S'ouvrant par un hommage à Moussa Sow (1953-2021), grande personnalité de la recherche au Mali, dont Anne Doquet et Jean-Paul Colleyn soulignent la " précision discrète ", ce numéro varia comporte plusieurs contributions sur des terrains d'étude en Afrique, tels qu'ils sont pensés et renseignés par des chercheurs qui en sont originaires, en collaboration rapprochée avec d'autres chercheurs basés en Europe et en Amérique. Gaetano Ciarcia évoque ainsi la mémoire du sociologue et poète béninois Émile Désiré Ologoudou, sa pensée oscillant entre marxisme et culte vodun. Un autre dialogue ethnographique est relaté par Lorenzo Macagno, par la révélation d'un échange épistolaire inédit entre le missionnaire et ethnographe mozambicain Kamba Simango et Franz Boas, auprès de qui il avait étudié et travaillé à New York en 1920-1921, contribuant aux premiers travaux de Melville Herskovits sur le Cattle Complex. Augustine Asaah analyse les interrogations de l'écrivaine guadeloupéenne Maryse Condé sur ses représentations et expériences d'amour/haine de l'Afrique. À sa façon, critique et exigeante, Jean Copans poursuit l'examen des travaux d'intellectuels africains contemporains à travers les publications récentes d'Alain Mabanckou (Huit leçons sur l'Afrique) et Abdourahman Waberi (Dictionnaire enjoué de l'Afrique, coédité avec Manbanckou). Claire Lefort-Rieu & Calvin Minfegue cosignent un article sur les conséquences instutionnelles de l'aide internationale en faveur des réfugiés à la frontière du Cameroun et de la République centrafricaine. Toujours au Cameroun, Georges Macaire Eyenga propose une analyse de l'usage des caméras de surveillance dans le contrôle de l'espace public à Yaoundé. Enfin, dans une perspective de très longue durée, Julien d'Huy questionne différentes méthodes d'analyse appliquées à des corpus mythographiques pour estimer la profondeur temporelle du motif du Soleil en tant qu'animal chassé.
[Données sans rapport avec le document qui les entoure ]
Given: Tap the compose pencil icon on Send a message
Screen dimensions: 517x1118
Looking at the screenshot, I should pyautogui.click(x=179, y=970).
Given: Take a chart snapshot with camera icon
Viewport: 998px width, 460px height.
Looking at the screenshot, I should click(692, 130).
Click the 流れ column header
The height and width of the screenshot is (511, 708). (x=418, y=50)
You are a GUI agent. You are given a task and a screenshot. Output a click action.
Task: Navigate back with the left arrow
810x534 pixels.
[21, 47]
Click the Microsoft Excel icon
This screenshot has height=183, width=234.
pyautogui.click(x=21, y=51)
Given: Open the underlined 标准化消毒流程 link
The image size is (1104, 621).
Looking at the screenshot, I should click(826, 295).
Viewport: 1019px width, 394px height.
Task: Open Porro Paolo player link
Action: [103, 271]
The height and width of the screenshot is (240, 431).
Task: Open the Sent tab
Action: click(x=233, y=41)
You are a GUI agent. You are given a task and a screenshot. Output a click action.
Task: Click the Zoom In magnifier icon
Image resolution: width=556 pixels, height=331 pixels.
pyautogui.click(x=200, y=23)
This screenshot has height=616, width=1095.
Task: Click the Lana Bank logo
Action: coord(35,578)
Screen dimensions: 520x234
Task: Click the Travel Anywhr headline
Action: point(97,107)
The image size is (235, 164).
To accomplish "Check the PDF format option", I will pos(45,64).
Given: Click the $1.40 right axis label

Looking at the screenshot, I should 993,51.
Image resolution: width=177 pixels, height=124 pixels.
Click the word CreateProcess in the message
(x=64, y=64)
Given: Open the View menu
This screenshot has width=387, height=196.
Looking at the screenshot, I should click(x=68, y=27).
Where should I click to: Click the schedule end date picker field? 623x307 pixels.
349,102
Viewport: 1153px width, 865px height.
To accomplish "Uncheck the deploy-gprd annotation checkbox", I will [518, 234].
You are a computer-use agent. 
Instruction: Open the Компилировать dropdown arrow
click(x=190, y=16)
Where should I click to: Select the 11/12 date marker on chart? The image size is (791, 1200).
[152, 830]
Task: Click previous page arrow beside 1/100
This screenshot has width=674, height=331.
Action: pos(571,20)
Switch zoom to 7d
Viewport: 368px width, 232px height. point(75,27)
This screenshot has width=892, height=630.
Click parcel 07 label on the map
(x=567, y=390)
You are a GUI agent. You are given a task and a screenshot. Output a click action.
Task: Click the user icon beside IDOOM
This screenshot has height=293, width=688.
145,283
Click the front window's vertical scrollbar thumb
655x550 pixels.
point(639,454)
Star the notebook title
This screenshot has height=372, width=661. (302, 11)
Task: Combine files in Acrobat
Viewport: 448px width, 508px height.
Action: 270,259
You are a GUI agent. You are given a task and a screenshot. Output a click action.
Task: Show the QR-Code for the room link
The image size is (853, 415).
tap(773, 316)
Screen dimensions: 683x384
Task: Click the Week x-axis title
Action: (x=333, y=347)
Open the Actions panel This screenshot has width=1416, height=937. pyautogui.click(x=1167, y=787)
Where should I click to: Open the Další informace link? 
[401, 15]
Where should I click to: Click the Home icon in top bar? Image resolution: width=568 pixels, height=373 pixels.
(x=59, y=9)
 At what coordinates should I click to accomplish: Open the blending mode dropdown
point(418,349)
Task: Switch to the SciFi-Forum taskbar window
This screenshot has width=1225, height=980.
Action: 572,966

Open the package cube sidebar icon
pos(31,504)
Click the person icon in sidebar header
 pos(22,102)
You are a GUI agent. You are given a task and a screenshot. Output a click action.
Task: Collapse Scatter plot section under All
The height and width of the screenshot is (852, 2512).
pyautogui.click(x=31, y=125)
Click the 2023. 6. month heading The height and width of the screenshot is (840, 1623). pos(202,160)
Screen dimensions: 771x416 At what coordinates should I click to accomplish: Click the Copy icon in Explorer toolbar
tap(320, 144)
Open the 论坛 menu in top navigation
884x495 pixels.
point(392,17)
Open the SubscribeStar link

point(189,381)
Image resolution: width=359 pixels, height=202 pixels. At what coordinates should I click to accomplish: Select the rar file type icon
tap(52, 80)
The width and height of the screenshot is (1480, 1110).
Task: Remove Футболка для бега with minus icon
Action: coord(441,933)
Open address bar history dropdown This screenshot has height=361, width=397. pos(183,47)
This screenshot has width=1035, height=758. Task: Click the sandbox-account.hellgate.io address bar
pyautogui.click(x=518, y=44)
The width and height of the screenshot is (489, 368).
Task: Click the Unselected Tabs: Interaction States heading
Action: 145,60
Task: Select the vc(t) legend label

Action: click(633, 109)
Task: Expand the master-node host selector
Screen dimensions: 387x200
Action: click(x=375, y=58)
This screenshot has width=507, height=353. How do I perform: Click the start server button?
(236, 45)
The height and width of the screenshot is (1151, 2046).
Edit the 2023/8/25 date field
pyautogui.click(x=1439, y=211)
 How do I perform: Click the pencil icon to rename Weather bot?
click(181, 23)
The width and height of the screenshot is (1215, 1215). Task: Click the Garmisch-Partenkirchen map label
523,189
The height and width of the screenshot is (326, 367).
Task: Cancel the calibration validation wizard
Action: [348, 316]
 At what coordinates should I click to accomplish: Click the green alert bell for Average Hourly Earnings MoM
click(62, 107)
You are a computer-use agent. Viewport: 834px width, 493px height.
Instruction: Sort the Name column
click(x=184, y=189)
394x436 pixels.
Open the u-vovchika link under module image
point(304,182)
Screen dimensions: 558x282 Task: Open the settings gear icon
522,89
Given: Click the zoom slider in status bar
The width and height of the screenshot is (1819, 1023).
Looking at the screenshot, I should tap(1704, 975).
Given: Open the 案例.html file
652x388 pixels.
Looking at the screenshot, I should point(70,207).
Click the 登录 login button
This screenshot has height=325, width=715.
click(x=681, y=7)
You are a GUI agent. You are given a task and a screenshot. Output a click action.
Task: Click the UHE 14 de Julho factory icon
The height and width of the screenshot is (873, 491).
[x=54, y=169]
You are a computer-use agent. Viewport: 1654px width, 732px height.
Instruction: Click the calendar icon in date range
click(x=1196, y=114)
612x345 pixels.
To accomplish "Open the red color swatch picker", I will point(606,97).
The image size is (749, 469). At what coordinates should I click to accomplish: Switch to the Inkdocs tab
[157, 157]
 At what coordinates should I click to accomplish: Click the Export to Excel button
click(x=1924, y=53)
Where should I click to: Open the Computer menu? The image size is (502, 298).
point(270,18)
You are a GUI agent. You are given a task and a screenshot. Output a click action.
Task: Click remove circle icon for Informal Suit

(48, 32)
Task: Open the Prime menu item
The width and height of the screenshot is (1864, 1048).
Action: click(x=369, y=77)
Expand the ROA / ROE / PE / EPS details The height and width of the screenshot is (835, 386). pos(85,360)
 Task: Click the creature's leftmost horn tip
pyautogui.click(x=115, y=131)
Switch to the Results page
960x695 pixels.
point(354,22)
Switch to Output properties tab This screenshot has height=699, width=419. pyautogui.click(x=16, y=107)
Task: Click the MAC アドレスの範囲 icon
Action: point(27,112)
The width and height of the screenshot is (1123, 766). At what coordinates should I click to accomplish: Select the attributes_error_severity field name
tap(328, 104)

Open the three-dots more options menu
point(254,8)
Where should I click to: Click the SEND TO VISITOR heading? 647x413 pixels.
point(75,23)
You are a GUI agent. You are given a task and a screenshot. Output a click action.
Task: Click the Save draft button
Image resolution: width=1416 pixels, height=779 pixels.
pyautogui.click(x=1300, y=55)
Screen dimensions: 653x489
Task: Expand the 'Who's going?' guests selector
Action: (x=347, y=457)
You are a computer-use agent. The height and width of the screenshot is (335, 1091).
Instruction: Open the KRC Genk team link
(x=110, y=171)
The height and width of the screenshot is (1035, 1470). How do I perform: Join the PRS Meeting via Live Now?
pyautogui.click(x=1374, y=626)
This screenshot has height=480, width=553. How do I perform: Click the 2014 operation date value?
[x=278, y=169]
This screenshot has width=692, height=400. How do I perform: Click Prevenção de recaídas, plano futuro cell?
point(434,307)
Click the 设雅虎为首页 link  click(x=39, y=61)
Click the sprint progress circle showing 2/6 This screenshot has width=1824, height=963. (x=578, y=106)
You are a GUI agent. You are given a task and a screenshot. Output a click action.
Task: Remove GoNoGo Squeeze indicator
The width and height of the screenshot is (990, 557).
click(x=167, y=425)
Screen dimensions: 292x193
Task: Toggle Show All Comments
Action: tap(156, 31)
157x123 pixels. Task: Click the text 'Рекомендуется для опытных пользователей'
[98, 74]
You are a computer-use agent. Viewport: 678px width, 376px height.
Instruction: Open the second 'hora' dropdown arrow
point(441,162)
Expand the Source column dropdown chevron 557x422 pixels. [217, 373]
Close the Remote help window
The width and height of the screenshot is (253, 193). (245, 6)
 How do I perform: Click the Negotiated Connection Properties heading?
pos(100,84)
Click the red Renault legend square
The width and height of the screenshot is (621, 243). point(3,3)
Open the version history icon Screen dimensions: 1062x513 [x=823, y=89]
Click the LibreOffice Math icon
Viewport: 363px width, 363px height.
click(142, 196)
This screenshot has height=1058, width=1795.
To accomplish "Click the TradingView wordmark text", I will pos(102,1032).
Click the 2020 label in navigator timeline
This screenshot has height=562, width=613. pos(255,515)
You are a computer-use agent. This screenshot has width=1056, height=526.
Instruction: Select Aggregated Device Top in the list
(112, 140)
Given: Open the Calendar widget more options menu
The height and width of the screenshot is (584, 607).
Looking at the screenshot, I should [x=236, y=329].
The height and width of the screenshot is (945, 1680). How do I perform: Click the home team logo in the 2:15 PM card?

Le dossier thématique du numéro 243 des Cahiers d'Études africaines s'intitule "Monastères catholiques et développement". Il propose d'étudier le rôle des monastères catholiques en Afrique pour le développement local. Tandis que la question des recoupements entre religion et développement dans différentes régions du monde est devenue, en peu de temps, un domaine de recherche dynamique, aucune de ces études n'interroge les spécificités des monastères en lien avec le développement. Cette question a été largement étudiée par les historiens pour les abbayes du Moyen-Âge et le développement de l'Europe mais demeure oubliée pour les monastères d'Afrique contemporaine. Les exemples de ce dossier provenant de monastères au Sénégal, au Ghana, au Burkina Faso, au Bénin, au Togo et au Kenya serviront à analyser des aspects généraux des transformations qui apparaissent dans les sillages de l'arrivée de nouvelles communautés religieuses: les conflits autour du foncier, des nouvelles logiques économiques, ainsi que le changement des structures hiérarchiques et des rapports de genre. Les articles qui suivent montrent l'intérêt de faire des monastères en Afrique un sujet de recherche à part entière autant pour comprendre les aspects moins connus du catholicisme africain que pour saisir les transformations des sociétés contemporaines et les aspects de la globalisation.